Personal information
- Full name: Jack Oliver Grundy
- Born: 25 June 1994 (age 32) Warwick, Warwickshire, England
- Batting: Right-handed
- Bowling: Left-arm medium-fast

Domestic team information
- 2015–2017: Oxford MCCU

Career statistics
| Competition | First-class |
| Matches | 6 |
| Runs scored | 126 |
| Batting average | 18.00 |
| 100s/50s | –/1 |
| Top score | 53 |
| Balls bowled | 762 |
| Wickets | 11 |
| Bowling average | 39.36 |
| 5 wickets in innings | – |
| 10 wickets in match | – |
| Best bowling | 3/41 |
| Catches/stumpings | 1/– |
- Source: Cricinfo, 16 July 2020

= Jack Grundy (cricketer) =

English cricketer (born 1994)

Jack Oliver Grundy (born 25 June 1994) is an English former first-class cricketer.

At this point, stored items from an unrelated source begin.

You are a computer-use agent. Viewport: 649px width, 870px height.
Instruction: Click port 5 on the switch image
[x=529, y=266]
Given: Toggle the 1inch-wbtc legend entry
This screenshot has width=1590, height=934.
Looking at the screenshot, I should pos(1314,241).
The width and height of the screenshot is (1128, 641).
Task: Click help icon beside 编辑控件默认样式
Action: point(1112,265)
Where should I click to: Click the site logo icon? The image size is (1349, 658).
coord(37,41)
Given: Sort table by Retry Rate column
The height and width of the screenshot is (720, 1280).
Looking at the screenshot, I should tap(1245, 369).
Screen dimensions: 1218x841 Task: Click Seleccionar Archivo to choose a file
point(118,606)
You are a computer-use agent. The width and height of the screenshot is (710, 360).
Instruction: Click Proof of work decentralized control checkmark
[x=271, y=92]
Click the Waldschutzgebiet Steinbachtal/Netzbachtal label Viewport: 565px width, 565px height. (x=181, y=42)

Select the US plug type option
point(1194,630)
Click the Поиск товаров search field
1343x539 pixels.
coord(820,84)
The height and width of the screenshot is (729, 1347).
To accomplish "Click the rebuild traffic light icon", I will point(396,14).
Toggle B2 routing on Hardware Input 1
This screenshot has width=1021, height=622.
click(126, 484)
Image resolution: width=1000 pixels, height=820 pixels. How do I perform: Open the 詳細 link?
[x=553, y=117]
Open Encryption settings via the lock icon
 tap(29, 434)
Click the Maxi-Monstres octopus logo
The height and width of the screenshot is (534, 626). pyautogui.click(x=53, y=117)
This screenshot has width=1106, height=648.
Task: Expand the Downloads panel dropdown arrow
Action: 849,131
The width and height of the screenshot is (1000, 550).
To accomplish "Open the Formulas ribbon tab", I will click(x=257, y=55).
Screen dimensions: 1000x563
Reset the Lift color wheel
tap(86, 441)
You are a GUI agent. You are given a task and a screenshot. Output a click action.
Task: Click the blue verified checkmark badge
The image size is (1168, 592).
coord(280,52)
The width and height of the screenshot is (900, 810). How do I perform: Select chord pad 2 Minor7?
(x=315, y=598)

Grundy was born at Warwick and was educated at Stratford-upon-Avon High School, before going up to Oxford Brookes University. While studying at Oxford Brookes, he played first-class cricket for Oxford MCCU from 2015–17, making six appearances. He scored 126 runs in his six matches, at an average of 18.00 and a high score of 53. With his left-arm medium-fast bowling, he took 11 wickets at a bowling average of 39.36 and best figures of 3 for 41.